▸ What the exercise asks
The answer is one number. Say how many lines in the entries below include the word "computer".

Collected data:
════════════════

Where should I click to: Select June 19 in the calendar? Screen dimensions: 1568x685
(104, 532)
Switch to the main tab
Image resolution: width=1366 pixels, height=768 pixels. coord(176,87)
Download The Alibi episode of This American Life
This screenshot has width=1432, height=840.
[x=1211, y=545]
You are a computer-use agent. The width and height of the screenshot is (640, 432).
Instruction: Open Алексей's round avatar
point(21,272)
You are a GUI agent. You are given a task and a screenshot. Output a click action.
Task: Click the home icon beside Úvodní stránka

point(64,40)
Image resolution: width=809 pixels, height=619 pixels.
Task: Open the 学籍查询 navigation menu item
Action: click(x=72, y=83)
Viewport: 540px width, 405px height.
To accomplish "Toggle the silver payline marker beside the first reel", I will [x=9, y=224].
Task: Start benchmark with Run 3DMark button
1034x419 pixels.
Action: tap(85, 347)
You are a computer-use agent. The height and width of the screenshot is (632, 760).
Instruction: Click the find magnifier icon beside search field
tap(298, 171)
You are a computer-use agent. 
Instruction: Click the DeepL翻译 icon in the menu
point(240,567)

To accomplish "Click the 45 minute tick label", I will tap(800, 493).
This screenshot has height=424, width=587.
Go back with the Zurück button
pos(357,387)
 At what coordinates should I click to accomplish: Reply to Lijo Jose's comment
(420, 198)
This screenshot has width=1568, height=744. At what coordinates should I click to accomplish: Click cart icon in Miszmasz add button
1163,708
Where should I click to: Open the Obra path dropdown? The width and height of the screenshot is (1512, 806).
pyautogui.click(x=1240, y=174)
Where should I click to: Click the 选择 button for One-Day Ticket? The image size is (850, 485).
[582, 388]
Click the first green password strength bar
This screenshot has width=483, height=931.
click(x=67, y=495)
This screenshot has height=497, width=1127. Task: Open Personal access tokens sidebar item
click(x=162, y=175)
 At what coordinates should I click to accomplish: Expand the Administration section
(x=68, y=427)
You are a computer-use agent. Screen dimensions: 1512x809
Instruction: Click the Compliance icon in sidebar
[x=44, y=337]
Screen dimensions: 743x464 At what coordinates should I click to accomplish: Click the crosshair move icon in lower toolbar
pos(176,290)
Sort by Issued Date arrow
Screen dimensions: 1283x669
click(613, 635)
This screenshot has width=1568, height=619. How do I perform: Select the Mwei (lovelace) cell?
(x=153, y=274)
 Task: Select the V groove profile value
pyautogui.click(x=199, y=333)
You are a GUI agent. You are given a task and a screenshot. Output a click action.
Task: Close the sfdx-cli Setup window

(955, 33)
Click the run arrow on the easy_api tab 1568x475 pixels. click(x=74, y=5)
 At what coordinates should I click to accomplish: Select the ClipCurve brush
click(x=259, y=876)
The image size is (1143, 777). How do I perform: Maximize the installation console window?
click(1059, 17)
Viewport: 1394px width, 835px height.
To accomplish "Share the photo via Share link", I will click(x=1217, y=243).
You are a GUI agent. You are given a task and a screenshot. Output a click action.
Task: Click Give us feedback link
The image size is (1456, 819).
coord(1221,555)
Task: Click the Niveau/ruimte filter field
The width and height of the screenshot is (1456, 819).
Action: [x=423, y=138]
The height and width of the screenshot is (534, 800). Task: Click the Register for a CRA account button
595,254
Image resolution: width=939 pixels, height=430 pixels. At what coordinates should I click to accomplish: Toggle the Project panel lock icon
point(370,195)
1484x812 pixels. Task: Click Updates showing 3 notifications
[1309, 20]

════════════════

▸ Expected answer
4